Why Credit Suisse and UBS shares are overvalued
Swiss brands bounce back from losses
The Swiss brand in global private banking and offshore wealth management was severely damaged by the $57 billion in losses amassed by UBS in its proprietary trading and capital markets businesses under disgraced former chairman Marcel Ospel and CEO Peter Wuffli. UBS was no ordinary Wall Street investment banking gunslinger but the world's largest wealth manager, the crown jewel of the Swiss Confederation's $3 trillion offshore banking industry. UBS only survived due to a secret swap line arranged by the Federal Reserve with the Swiss National Bank. An entire generation of Swiss bankers were humiliated in the full glare of the world financial markets. UBS was later fined $750 million by the Justice Department for helping US clients evade income taxes, lost $2 billion in a rogue trader scandal and was ensnared in the Libor rigging scheme and chose to exit global investment banking, axing 10,000 jobs. UBS was forced to reinvent its business model under its new chairman Axel Weber, former head of the German Bundesbank and CEO Sergio Ermotti in 2012.
Five years later, the new UBS is rooted in its role as one of the world's top private wealth managers, with more than $1 trillion in assets under management in the United States (thank you, Paine Webber!) and 300 billion Swiss francs in Asia Pacific booked out of Hong Kong. I have no idea how much UBS manages in Dubai but the bank sure puts on some great Diwali parties. It is not often I see staid Swiss-German private bankers dancing to Bollywood hits in kurta pajama. Grutzi, Herr Private Bankerji!
UBS trades at 16.8 Swiss francs in Zurich as I write. This means UBS trades at 11 times earnings and 1.3 times tangible book value, a rich valuation at a time when the global asset gathering model faces myriad market, competitive and regulatory risk. I expect UBS shares to fall to 14 Swiss francs this summer. Why?
One, UBS return on tangible equity was only nine per cent in the first quarter, far below Ermotti's 15 per cent target. Two, UBS has provisioned 2.9 billion Swiss francs for litigation and regulatory compliance provisions, whose cycle has not peaked. Three, the oil crash, recession and banking cash crunches have gutted new money inflows from the GCC, West Africa and Russia, misnamed "growth markets" for wealth management. Four, the US business experiences $3-4 billion in seasonal, tax related client outflows. Five, private clients are still risk averse in the eighth year of the US equities bull market. One-third of UBS managed assets are in cash, laments Signore Ermotti.
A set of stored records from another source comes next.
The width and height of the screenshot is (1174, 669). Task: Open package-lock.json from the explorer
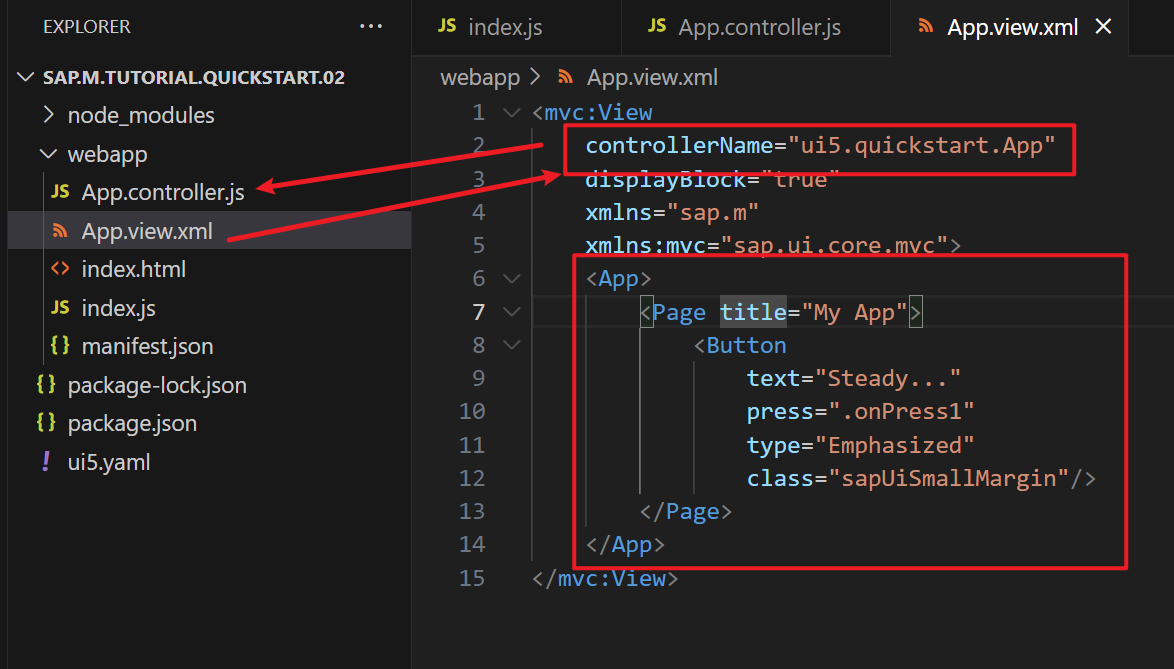(156, 385)
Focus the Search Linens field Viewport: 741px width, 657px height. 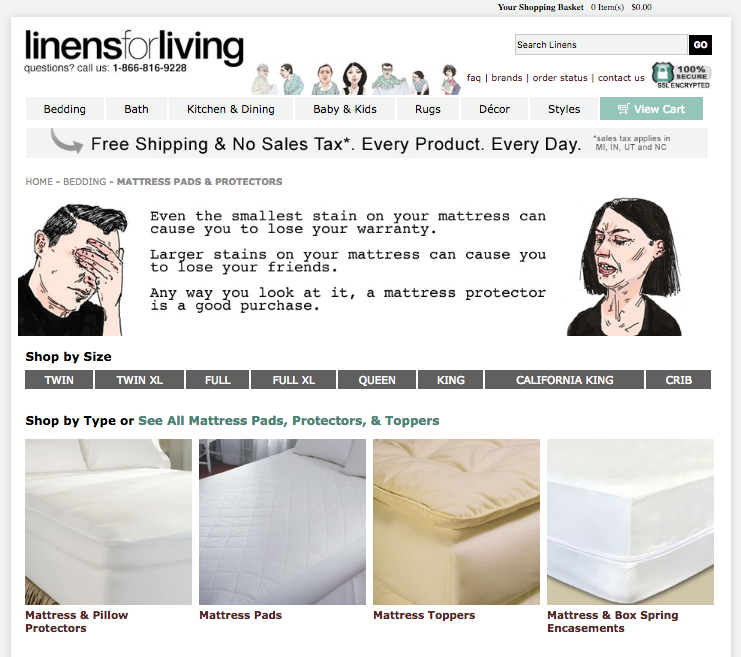(601, 44)
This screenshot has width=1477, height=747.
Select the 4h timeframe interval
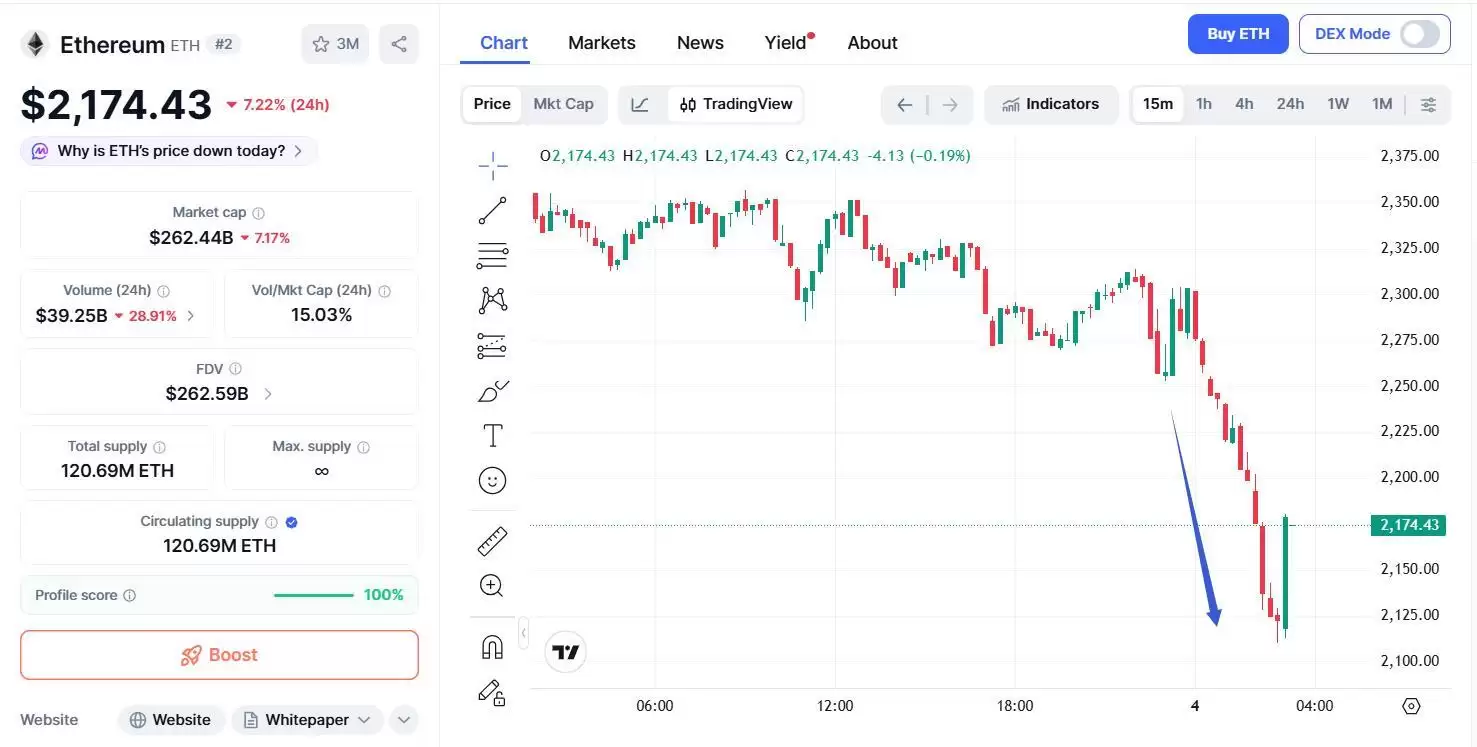click(1244, 104)
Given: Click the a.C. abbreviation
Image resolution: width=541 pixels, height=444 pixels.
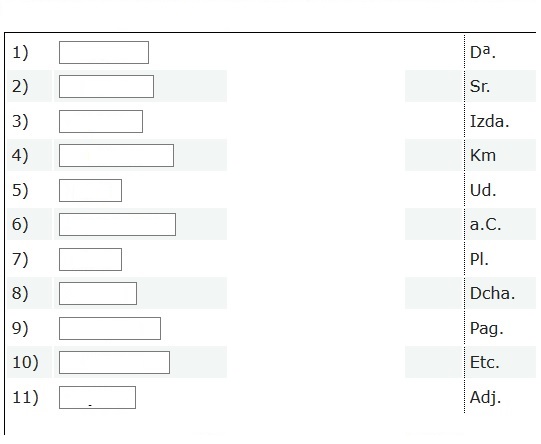Looking at the screenshot, I should pos(485,225).
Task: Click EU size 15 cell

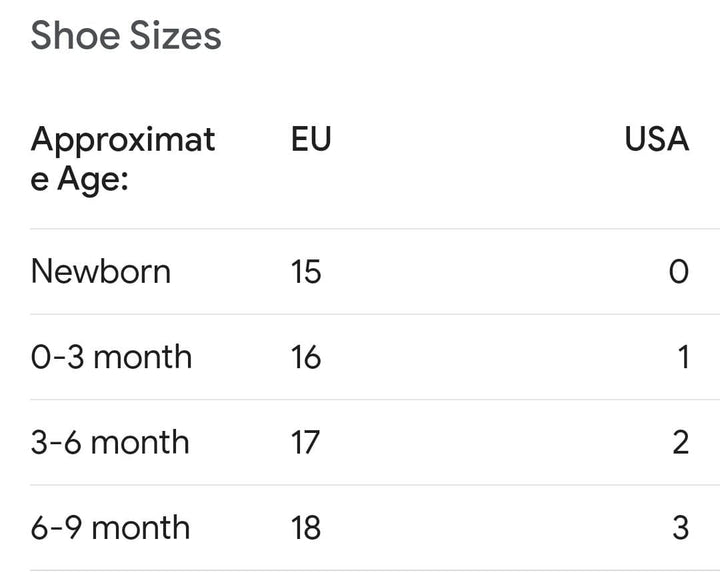Action: click(x=306, y=271)
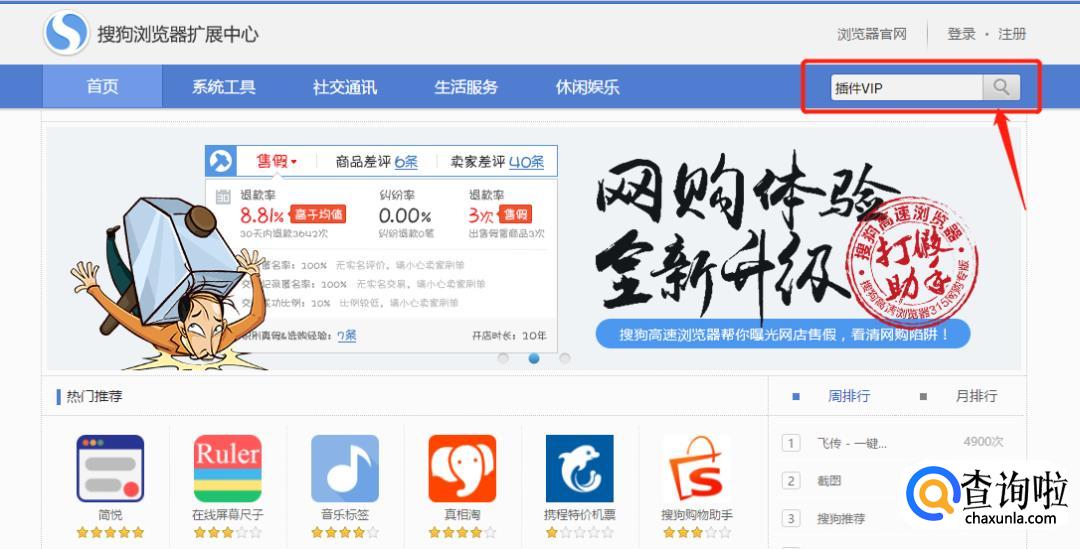Switch ranking to 月排行
This screenshot has height=549, width=1080.
click(975, 396)
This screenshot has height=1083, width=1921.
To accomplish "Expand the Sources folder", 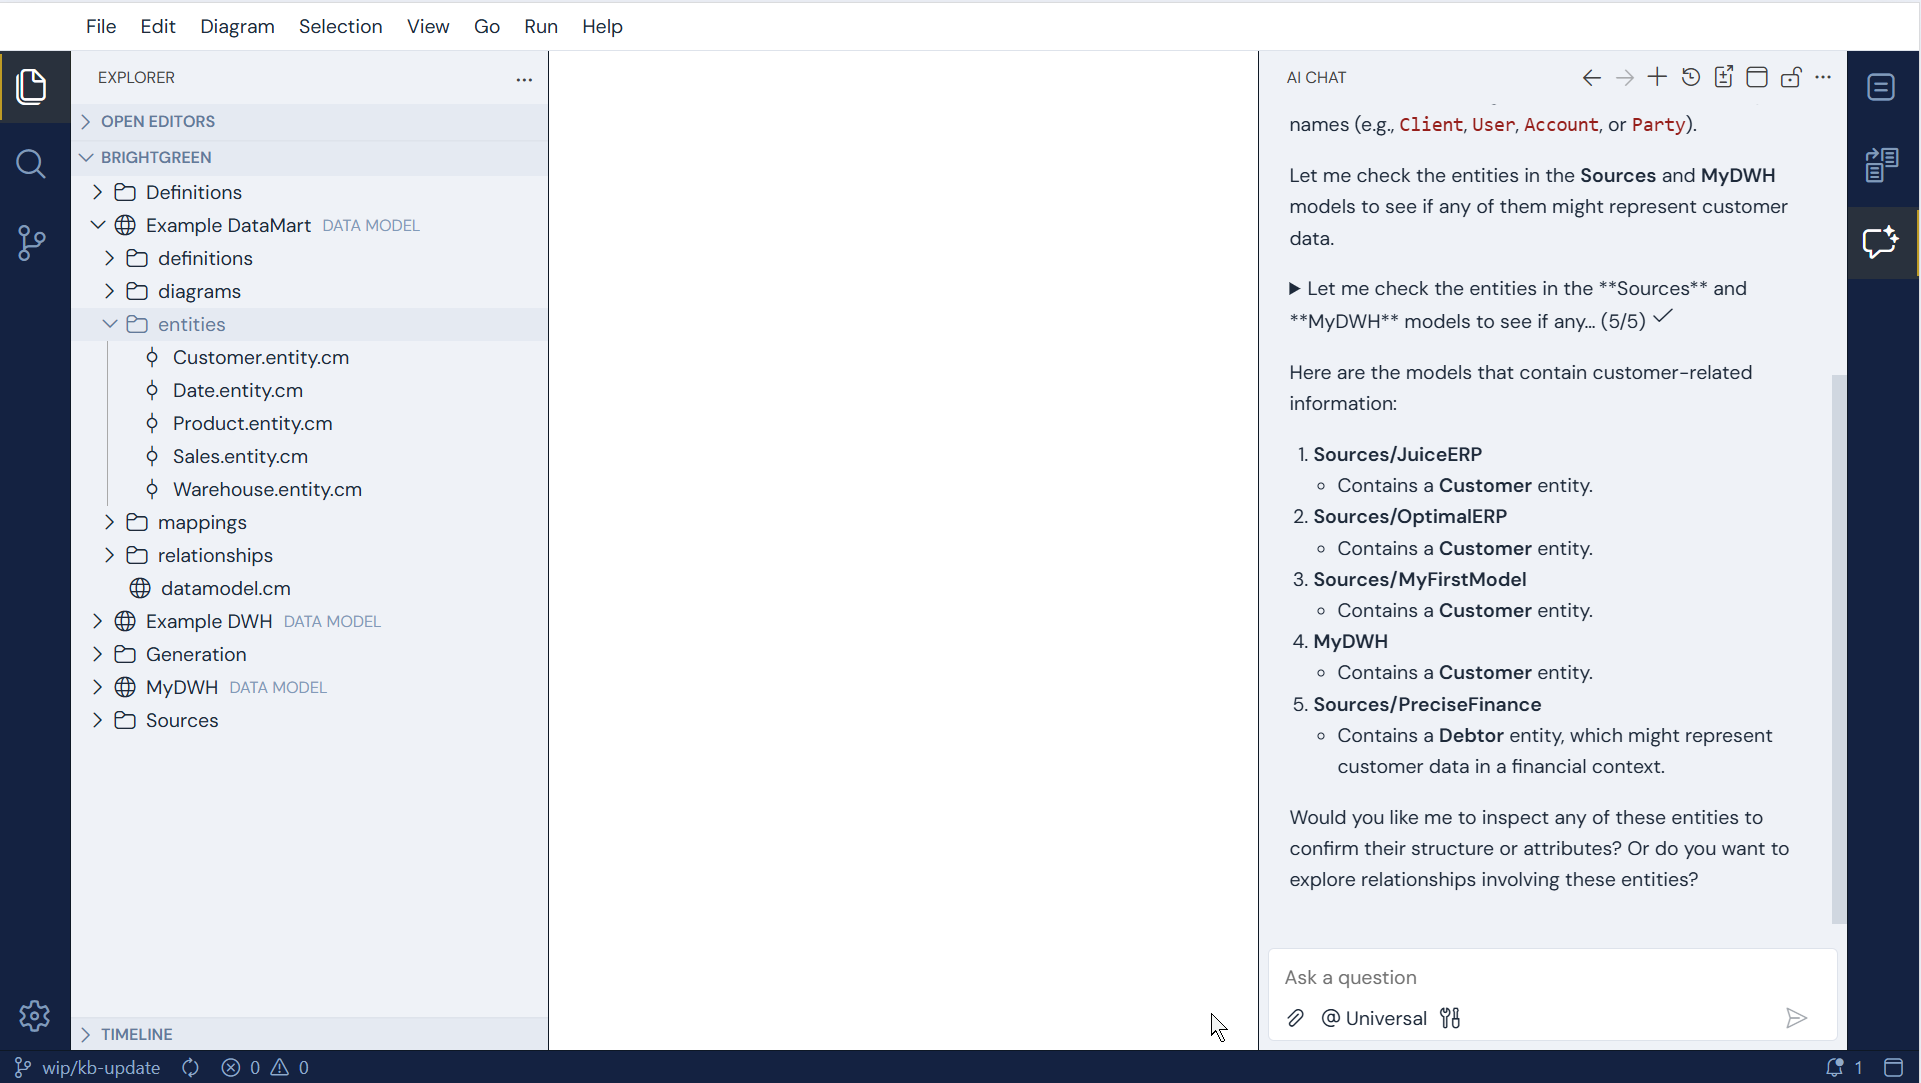I will coord(181,720).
Six, the G-20 common reporting standards will make tax evasion impossible even in offshore markets. Swiss banking secrecy no longer exists, at least not for Uncle Sam or the EU. Seven, cross-border tax "regularisation" could well cost UBS 14 billion Swiss francs in client outflow. Eight, UBS is a "too big to fail" global systemic risk bank. Hence it has to maintain a Basel Tier One capital ratio of 14 per cent. Nine, negative forward rates will pressure margins in UBS's Swiss personal/corporate bank. Ten, the flattening of the US Treasury debt/yield curve is negative for US profit growth. Eleven, UBS return on equity peaked in 2014 and has since plunged 30 per cent, a bad omen. UBS shares are vulnerable to a valuation derating, the rationale for my 14 CHF target. Note that, after $5 billion in losses, Singapore sovereign wealth fund JIC slashed its strategic stake in UBS.
Credit Suisse shares were a no brainer buy at 10 Swiss francs last July. At 14.6 Swiss francs, the bank trades at 10 times earnings and 0.9 times tangible book value. The bank has announced a four billion capital raise that will dilute shareholders by at least 12 per cent. While the capital raise removes the necessity of a Swiss Universal Bank IPO, the fundamental problem at Credit Suisse is a low profit product mix, bloated costs, an investment bank that needs to be downsized and suboptimal scale in international wealth management and two successive years of negative returns on equity. Credit Suisse cannot be a credible wealth manager with a Basel common equity Tier One ratio of 11.7 per cent. The finest Swiss bank I ever dealt with was Bank Wegelin of St Gallen, founded in 1746. Yet after the legal Gestapo of Washington targeted the bank, Wegelin was forced to liquidate. What a pity, what a world!